Ex-mayor Dave Cieslewicz's latest blog post at The Daily Page reaffirms my decision of not having voted for him in the previous two mayoral elections. In his homily entitled "Idea of the week... use Madison College culinary school as catalyst for a public market", he once again channels Richard Florida:
My point is that progressive cities do certain things to stay competitive in the game to attract the creative talent that builds jobs in the new economy. They ban smoking in bars and restaurants. (We have.) They have bike sharing systems and aggressive bike commuting programs. (We do.) And they have public markets. (We don't and so we're falling behind.)
I get the feeling that Cieslewicz would rather that poverty and crime balloon than countenance no new bike trails be built. And what's with his hard-on for public markets? (He also mentioned them less than two weeks ago.) Where's the data showing that they're imperative to attract creative talent?
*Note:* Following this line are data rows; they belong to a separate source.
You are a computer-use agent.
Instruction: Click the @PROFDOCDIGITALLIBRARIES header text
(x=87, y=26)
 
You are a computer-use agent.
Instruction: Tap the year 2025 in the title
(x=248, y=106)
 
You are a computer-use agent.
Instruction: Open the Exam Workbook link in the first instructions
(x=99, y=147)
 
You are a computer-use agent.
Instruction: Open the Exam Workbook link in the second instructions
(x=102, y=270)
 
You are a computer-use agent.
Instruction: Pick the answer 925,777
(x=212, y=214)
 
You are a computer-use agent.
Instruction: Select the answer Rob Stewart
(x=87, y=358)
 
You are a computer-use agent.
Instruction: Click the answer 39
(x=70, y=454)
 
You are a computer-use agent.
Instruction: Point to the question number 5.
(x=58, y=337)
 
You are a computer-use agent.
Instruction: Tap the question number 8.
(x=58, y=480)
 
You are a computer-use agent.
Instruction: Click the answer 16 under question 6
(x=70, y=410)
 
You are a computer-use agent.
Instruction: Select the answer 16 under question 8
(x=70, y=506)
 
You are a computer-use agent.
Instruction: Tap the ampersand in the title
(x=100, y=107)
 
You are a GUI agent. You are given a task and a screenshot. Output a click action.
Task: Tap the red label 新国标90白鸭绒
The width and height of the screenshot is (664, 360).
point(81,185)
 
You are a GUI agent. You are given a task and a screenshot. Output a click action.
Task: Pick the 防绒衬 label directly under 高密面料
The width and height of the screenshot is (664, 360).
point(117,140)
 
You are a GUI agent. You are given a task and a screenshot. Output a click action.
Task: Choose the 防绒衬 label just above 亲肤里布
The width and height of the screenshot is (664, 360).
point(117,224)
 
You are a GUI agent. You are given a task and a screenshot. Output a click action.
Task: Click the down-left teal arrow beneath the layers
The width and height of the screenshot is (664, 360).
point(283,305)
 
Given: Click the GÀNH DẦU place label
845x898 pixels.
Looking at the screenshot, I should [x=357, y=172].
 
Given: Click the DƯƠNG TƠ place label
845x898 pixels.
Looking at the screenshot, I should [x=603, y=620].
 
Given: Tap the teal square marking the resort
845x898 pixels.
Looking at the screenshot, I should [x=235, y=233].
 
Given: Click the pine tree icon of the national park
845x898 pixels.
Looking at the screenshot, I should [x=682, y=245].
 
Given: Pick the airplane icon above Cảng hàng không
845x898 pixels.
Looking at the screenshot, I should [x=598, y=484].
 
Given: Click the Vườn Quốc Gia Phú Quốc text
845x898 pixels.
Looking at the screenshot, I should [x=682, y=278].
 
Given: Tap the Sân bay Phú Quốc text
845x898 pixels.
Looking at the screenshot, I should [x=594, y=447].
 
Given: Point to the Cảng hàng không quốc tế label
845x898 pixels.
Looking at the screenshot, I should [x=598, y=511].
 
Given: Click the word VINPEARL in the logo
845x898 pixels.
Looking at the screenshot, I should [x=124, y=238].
Or any of his trifecta of progressiveness? (And what's "creative talent" anyway?) Milwaukee has a public market as do other Rust Belt cities like Cleveland and Cincinnati. Is creative talent flocking to these cities? Or perhaps they're just not progressive. Who knows. Perhaps if Cieslewicz would stop bandying about Floridian terms and pieties without defining them and actually demonstrate their efficacy, we could have a better conversation. But since he's content to merely assert, I can only assume that the kind of people Cieslewicz wants to recruit to populate his bikes paths and buy $6/pound asparagus at a public market don't care about crime, quality of schools, or taxes.
While I share an enthusiasm for cities with Ex-Mayor Dave, I find all this talk of creative talent and the Creative Class to be demeaning. You're not a thespian? You don't write code for a social networking site in your cubicle next to an indoor basketball court and company tattoo parlor while clad in shorts and barefoot? You simply wash dishes in those restaurants frequented by creative types? Well, sorry to inform you of this but you're just a pilgarlic. There doesn't seem to be much qualitative difference between Ayn Rand's fetishization of entrepreneurs and Cieslewicz's fetishization of "creative talent". I understand that what used to be called "skilled workers" are good for Madison. But do they only want public markets and to be able to rent a bicycle? Do their employers only choose cities that are hip enough for employees? Both Microsoft and Google opened offices here in Madison a few years ago despite an accursed lack of a public market. Perhaps the UW computer science department had something to do with this.
I welcome creative talent to Madison but this city can't survive on them alone. People who bus tables, plow streets, make salami at Oscar Meyer, and so on may not be creative in the sense that Cieslewicz fetishizes, but they pay taxes, they consume the products of the creative types, and they contribute to the ortgeist of Madison.
Cieslewicz was right when he wrote that cities matter but he seems to have this lilywhite vision of a Madison that is all about creative types. Well, non-creative types matter too. As poverty increases here Cieslewicz can seemingly only find it in himself to lobby for more bike paths and a public market.
2 comments:
I'm with you. There's definitely a blind spot. Take bus service, for example.
I think I told/ranted at you about our difficulty back in 2004 finding an affordable (i.e. Madison-median priced) house on a decent bus line (i.e. less than 45 minutes from downtown). If it's changed, it's gotten worse.
Bus service past the beltline and on the east and north sides is pathetic - and those areas are arguably the parts of town that need public transport most.
At the time, I think Mayor Dave was lauded for riding the 19 to work. Thing is, he had a 10 minute ride from Dugeon-Monroe and the riders from Allied had already been on the bus for a long time.
Wait, though, there's an exception. There's that express bus to Epic. Hrm.
I've never understood our transfer point system. Not being a transit planner, I guess this is no surprise. I think that too much of Madison requires transferring to a different route at one of those points to get to.